*Data under study:*
______________________________

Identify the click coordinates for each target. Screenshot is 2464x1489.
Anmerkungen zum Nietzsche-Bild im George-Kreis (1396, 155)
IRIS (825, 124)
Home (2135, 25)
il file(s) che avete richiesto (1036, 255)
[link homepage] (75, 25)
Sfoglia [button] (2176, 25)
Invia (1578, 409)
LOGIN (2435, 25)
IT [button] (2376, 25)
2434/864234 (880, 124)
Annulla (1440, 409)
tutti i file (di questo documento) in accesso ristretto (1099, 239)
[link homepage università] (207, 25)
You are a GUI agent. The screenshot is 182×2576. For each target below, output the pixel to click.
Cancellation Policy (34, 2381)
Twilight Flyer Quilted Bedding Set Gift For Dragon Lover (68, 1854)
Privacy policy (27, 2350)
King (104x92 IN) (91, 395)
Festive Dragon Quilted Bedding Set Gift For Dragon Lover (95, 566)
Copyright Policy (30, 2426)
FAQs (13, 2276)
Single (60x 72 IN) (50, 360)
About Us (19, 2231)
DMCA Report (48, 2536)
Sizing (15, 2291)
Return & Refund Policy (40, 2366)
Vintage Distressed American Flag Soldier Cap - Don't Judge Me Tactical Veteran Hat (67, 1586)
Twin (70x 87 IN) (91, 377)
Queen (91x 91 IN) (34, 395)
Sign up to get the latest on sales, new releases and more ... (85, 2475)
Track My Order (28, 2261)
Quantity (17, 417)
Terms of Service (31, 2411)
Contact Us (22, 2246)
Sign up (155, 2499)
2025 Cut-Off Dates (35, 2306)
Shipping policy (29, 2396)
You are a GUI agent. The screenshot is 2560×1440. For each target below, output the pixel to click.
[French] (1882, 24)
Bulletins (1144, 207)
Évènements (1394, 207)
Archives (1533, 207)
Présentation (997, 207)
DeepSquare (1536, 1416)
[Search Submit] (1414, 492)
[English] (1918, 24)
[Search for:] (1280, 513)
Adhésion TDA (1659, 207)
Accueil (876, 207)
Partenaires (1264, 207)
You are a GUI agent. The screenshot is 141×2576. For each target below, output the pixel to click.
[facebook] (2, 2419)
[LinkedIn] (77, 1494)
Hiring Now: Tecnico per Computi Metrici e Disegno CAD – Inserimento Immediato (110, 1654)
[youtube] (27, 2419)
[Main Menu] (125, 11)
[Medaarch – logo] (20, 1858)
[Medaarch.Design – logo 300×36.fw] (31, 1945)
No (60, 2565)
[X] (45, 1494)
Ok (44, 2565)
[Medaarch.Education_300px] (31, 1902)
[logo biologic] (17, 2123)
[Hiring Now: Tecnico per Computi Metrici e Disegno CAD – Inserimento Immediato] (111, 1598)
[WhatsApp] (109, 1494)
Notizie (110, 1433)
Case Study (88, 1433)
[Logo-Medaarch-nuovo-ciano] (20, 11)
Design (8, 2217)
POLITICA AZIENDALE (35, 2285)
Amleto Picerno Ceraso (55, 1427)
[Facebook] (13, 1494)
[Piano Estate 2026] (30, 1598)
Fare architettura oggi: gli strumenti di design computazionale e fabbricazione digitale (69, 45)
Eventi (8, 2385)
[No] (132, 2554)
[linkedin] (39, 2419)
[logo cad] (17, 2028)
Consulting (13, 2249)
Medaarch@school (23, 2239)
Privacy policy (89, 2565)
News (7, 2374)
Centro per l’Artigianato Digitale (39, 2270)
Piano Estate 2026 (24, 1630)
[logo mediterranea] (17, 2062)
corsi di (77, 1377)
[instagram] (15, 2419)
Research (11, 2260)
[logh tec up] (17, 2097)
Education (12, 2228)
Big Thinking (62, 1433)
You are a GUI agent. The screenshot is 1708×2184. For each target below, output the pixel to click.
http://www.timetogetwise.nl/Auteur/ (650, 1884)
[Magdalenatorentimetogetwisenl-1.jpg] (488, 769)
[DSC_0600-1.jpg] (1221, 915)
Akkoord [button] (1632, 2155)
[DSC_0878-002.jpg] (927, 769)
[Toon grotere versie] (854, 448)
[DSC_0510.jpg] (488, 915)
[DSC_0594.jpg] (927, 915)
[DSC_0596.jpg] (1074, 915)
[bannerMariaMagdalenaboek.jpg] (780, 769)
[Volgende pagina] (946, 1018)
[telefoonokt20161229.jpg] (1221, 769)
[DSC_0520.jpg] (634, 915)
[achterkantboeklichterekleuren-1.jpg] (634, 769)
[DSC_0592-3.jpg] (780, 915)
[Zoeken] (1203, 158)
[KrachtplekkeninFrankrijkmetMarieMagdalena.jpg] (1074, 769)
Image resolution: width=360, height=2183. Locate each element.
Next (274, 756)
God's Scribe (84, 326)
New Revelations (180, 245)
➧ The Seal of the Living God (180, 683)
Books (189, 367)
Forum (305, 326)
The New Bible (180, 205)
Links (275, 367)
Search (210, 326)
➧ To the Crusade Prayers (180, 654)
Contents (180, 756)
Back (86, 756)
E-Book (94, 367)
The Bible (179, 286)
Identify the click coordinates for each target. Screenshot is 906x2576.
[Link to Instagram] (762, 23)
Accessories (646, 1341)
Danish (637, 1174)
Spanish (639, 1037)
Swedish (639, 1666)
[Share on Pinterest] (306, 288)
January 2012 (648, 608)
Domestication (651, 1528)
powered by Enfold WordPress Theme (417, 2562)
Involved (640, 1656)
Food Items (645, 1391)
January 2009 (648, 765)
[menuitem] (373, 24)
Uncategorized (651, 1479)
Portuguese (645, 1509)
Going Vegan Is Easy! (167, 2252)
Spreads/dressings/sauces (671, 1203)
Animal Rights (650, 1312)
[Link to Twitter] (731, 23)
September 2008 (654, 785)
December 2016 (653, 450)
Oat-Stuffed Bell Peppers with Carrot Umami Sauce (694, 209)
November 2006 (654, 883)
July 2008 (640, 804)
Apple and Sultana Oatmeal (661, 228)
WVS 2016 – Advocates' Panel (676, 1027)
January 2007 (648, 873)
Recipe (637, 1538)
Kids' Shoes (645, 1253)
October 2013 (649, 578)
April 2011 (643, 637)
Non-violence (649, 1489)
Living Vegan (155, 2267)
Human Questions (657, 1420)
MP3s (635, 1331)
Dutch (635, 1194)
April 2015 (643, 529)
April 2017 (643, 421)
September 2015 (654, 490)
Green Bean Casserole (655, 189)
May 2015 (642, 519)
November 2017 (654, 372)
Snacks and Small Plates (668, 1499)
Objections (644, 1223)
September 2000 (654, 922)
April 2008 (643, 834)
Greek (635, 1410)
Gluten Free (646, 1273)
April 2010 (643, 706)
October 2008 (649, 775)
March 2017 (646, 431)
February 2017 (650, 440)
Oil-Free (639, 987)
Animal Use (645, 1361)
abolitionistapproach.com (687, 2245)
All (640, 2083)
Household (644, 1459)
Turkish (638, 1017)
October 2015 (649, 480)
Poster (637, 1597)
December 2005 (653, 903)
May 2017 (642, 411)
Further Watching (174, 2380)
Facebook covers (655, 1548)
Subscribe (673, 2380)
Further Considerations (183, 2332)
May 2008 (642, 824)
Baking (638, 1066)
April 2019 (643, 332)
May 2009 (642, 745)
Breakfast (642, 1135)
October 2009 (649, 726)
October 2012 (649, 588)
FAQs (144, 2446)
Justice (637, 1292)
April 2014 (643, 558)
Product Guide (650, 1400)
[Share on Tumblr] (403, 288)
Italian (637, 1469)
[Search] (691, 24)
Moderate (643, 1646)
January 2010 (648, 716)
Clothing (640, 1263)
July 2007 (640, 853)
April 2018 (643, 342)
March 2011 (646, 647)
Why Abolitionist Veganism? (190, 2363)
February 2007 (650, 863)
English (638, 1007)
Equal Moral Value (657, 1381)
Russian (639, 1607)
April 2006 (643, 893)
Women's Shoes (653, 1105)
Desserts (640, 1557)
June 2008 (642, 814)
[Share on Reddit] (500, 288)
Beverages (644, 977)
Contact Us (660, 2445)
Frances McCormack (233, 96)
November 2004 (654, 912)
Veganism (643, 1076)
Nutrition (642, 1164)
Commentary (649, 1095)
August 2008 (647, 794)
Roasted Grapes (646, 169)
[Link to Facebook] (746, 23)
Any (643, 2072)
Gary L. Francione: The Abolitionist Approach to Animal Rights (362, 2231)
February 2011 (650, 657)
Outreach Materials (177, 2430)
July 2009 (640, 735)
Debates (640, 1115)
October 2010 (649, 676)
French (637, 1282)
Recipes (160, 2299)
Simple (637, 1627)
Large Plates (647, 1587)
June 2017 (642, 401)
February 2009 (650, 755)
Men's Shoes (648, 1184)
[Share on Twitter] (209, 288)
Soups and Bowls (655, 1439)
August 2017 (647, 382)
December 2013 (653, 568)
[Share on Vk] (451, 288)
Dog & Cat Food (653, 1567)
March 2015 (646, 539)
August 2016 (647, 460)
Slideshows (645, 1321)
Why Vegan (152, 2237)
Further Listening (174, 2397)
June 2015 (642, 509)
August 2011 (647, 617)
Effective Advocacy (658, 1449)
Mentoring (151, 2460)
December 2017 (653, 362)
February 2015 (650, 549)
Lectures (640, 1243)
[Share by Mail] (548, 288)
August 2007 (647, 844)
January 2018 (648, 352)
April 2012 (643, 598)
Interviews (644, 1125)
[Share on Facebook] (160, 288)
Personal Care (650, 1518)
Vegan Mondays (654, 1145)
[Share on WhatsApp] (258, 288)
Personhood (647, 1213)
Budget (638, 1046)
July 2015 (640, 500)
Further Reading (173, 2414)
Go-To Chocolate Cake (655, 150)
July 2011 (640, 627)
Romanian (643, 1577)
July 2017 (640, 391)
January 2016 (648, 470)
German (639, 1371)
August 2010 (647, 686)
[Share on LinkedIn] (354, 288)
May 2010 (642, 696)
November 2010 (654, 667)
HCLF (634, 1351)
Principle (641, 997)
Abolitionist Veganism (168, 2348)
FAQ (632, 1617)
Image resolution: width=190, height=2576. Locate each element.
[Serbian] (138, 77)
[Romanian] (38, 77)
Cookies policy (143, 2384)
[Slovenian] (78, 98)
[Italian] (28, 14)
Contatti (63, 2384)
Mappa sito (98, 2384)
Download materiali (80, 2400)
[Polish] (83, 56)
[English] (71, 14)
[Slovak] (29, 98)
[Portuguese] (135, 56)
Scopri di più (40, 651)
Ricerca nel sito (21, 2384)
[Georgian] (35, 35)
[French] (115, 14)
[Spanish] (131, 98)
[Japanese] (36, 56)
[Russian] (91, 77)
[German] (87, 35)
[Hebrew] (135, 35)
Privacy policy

______________________________

*The problem:* Taking the entries above, write out exactly the lines starting with the line containing "Oat-Stuffed Bell Peppers" and going on through the line containing "MP3s (635, 1331)", both included, and nothing else.

*Problem solution:*
Oat-Stuffed Bell Peppers with Carrot Umami Sauce (694, 209)
November 2006 (654, 883)
July 2008 (640, 804)
Apple and Sultana Oatmeal (661, 228)
WVS 2016 – Advocates' Panel (676, 1027)
January 2007 (648, 873)
Recipe (637, 1538)
Kids' Shoes (645, 1253)
October 2013 (649, 578)
April 2011 (643, 637)
Non-violence (649, 1489)
Living Vegan (155, 2267)
Human Questions (657, 1420)
MP3s (635, 1331)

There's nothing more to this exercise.